Ex-NAACP head urges students to find ‘one big thing they want to change’

A civic leader, vocal Bernie Sanders supporter, and venture capitalist, former NAACP chief Ben Jealous is bringing his passion for social justice to campus this fall as he begins a three-year position as a visiting professor and lecturer in the Woodrow Wilson School. Jealous spoke in August with PAW about the courses he will teach, the role of activism in academia, and how race relations have changed since President Barack Obama took office.

“My No. 1 obligation as a visiting practitioner is to help students learn the art and science of effective advocacy.” — Ben Jealous
Jeffrey MacMillan p’14

You are teaching courses this fall on America’s changing demographics and mass incarceration. Why did you choose those topics?

I thought it was important to teach about issues that are timely and related to what people in this country are talking about every day. On the one hand, with criminal justice, we have the widening consensus that the time has come to downsize our nation’s prisons. We’re forced to confront the carnage of our failed racial-profiling practices weekly, as one more unarmed black person is killed by the police and it’s caught on video.

On the other hand, we are headed into another historic presidential election that’s likely to be marked by allegations of voter suppression, and the first since a new big wave of voter-suppression laws has gone completely into effect. And so I’m excited to get into the class and mix it up on issues that are, for better or worse, part of our daily conversation as citizens and people in this country.

What do you hope your students take from these courses?

I’ll be encouraging students to find one big thing they want to change about their community or country before they die. You have to have some grander vision for our society that you can recognize, focuses your work, and brings passion to your career. Every citizen is better off if you are propelled by a passion to make this country and world better for all of us in at least one significant way before you retire.

What do you think the role of an activist in academia should be?

The most important obligation of someone who has helped to win big victories for disadvantaged groups in our society is to teach the history of how victories have been won to those who will win the next victories. It’s not because those challenges or struggles will be exactly the same, but rather to provide students with case studies to understand how others have climbed the mountain in the past so that they can begin to imagine how they’re going to climb the mountains in front of them and learn from our mistakes and be able to adapt lessons from our victories.

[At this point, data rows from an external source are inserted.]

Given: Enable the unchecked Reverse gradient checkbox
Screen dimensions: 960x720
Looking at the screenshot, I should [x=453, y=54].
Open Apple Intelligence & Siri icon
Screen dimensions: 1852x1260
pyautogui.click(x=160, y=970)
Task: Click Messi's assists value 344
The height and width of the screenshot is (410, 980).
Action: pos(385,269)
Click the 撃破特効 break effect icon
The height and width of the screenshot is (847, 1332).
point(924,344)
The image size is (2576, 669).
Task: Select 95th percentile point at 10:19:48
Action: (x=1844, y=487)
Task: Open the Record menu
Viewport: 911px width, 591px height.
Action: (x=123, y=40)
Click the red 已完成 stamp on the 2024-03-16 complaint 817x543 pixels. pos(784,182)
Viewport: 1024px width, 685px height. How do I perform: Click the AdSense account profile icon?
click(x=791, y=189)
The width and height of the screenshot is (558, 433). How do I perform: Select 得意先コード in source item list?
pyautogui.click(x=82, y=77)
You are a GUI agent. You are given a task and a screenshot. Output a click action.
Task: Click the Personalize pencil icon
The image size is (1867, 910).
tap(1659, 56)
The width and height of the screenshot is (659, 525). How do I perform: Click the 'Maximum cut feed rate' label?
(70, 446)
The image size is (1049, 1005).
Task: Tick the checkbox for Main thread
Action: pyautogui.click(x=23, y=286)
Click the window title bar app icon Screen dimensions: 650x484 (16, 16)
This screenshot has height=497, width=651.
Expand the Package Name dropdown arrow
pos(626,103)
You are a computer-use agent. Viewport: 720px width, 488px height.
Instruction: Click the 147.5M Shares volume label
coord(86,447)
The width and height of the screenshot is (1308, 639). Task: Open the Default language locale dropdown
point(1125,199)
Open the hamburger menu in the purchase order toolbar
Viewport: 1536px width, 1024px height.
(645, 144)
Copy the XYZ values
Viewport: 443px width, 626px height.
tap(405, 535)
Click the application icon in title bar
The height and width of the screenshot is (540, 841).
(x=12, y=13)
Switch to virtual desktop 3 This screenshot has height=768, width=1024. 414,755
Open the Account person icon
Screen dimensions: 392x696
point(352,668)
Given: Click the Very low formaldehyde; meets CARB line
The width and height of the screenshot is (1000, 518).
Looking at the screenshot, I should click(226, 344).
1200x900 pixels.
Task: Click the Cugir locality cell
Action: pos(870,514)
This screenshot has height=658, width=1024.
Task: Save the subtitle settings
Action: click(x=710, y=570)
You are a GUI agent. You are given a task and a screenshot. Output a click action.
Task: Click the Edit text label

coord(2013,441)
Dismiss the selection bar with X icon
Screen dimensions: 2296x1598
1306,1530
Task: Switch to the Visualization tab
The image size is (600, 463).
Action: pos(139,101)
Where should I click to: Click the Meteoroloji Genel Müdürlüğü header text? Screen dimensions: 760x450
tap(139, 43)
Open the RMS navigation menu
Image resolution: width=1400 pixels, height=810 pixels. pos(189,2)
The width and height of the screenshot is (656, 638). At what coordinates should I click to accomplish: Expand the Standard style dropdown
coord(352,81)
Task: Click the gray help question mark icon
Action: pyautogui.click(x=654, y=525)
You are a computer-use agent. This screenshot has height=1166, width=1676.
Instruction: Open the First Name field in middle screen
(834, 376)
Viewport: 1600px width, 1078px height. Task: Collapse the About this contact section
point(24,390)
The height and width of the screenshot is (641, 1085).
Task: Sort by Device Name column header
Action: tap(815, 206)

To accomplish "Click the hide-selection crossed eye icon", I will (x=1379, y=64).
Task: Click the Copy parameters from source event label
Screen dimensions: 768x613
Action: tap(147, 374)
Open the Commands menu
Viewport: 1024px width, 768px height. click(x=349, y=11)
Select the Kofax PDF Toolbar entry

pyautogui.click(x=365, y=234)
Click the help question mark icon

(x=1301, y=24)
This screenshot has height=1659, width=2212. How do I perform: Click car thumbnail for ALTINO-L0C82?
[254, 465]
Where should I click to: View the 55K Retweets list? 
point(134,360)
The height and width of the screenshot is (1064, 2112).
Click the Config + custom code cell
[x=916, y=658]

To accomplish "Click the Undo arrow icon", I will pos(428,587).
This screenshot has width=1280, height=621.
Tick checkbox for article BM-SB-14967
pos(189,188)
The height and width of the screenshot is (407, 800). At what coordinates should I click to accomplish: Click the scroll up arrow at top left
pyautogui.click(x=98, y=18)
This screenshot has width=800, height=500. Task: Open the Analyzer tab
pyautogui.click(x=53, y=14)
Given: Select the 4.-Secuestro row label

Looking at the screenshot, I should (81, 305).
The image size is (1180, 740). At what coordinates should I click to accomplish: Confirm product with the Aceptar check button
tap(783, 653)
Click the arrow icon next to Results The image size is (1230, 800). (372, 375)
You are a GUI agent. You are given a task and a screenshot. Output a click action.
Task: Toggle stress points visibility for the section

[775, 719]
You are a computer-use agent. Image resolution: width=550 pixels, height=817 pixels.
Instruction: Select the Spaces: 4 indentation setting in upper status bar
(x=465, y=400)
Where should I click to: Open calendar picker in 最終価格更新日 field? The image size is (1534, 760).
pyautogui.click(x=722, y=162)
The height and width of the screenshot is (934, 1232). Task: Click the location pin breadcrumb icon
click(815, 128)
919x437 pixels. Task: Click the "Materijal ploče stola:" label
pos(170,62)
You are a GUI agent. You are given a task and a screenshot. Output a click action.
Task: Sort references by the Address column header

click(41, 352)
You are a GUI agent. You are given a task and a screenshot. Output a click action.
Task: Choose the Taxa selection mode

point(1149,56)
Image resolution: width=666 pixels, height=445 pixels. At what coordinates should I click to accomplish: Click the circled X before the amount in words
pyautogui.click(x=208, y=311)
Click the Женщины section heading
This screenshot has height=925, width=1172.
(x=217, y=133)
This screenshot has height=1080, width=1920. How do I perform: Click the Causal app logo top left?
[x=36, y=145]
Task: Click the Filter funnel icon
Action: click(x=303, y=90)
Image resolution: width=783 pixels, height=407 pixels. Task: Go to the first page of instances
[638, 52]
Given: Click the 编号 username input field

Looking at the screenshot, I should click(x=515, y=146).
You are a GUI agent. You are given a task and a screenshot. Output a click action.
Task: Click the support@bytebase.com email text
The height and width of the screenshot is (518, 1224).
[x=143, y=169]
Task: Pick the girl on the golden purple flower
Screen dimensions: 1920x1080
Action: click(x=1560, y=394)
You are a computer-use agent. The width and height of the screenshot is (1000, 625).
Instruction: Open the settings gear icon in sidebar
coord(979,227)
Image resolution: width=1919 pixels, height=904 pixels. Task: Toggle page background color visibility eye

As an organizer and a leader in the civil-rights movement, I’ve always taken seriously my obligation to deliver real victories for real people in real time. And I think my No. 1 obligation as a visiting practitioner is to help students learn the art and science of effective advocacy, and to otherwise prepare them to go out there and win great victories for America’s and the world’s most disadvantaged communities.

How do you view the racial divide in our country now as opposed to eight years ago?

We now have some young voters who have only ever voted for a black president, and there are many young people who can only remember there being a black president. But on the other hand, there are also people in our society who are more comfortable speaking in more blunt terms about their intention to maintain the status quo or turn the clock back on millions of their neighbors.

The Southerner in me actually appreciates the honesty — I would rather deal with the Southern tradition of blatant bigotry than the Northern version of subtle bigotry. Because on one hand, the results are similarly disastrous, but in the case of the former, it’s on the table and we can deal with it. And while it’s scary to have an honest conversation, history has shown us that ultimately many of our greatest victories in race relations have been won despite the challenges of bigotry because the racism was impossible to deny.

What do you think the future holds for progressives in the Democratic Party, especially in light of the support demonstrated for the Bernie Sanders campaign?

Progressives are the future of the Democratic Party. We won the hearts and minds of millions of Americans of all ages and races, but most decidedly, of Americans under 45 across the country. And those voters are the future of the party.

As progressives, what we’ve done best throughout history is broaden access to the American dream and secure it from threats — foreign and domestic. As in past years dominated by progressives, the one we are moving into now is arriving because people fear that their children will be worse off than they are.

Interview conducted and condensed by A.W.